§ **Work to complete**
The first line to keep is the one containing "Screen dimensions: 1057x446"; restate it and all lines after it through the end of the material, word for word and nothing else.

(Beginning of Input material)

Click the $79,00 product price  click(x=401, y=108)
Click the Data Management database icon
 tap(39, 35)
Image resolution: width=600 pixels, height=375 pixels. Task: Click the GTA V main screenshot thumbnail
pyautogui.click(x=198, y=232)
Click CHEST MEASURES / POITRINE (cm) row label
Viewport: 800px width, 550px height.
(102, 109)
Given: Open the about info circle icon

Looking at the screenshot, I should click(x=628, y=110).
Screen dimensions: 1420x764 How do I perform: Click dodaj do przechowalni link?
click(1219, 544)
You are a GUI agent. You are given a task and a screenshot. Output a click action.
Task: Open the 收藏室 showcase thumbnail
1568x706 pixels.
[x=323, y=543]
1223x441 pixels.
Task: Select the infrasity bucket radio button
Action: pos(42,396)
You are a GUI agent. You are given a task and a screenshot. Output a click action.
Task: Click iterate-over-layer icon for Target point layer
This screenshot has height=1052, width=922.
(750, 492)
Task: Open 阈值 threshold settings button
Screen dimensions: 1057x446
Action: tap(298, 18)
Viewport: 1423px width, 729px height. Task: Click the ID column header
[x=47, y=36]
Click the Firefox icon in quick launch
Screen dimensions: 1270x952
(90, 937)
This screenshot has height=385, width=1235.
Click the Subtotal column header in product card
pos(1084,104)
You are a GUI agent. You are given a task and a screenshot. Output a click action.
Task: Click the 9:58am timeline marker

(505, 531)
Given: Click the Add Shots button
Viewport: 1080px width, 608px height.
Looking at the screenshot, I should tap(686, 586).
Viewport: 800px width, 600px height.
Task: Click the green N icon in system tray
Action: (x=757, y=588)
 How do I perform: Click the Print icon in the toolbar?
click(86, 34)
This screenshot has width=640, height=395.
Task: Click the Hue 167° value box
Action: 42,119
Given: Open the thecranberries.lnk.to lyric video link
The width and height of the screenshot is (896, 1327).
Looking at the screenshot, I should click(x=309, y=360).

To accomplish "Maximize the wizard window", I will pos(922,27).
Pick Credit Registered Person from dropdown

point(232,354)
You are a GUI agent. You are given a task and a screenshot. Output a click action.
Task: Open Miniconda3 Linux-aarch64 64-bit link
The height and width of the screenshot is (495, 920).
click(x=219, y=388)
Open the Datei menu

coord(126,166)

(End of Input material)

§ **Solution to the exercise**
Screen dimensions: 1057x446
Action: tap(298, 18)
Viewport: 1423px width, 729px height. Task: Click the ID column header
[x=47, y=36]
Click the Firefox icon in quick launch
Screen dimensions: 1270x952
(90, 937)
This screenshot has height=385, width=1235.
Click the Subtotal column header in product card
pos(1084,104)
You are a GUI agent. You are given a task and a screenshot. Output a click action.
Task: Click the 9:58am timeline marker

(505, 531)
Given: Click the Add Shots button
Viewport: 1080px width, 608px height.
Looking at the screenshot, I should tap(686, 586).
Viewport: 800px width, 600px height.
Task: Click the green N icon in system tray
Action: (x=757, y=588)
 How do I perform: Click the Print icon in the toolbar?
click(86, 34)
This screenshot has width=640, height=395.
Task: Click the Hue 167° value box
Action: 42,119
Given: Open the thecranberries.lnk.to lyric video link
The width and height of the screenshot is (896, 1327).
Looking at the screenshot, I should click(x=309, y=360).

To accomplish "Maximize the wizard window", I will pos(922,27).
Pick Credit Registered Person from dropdown

point(232,354)
You are a GUI agent. You are given a task and a screenshot. Output a click action.
Task: Open Miniconda3 Linux-aarch64 64-bit link
The height and width of the screenshot is (495, 920).
click(x=219, y=388)
Open the Datei menu

coord(126,166)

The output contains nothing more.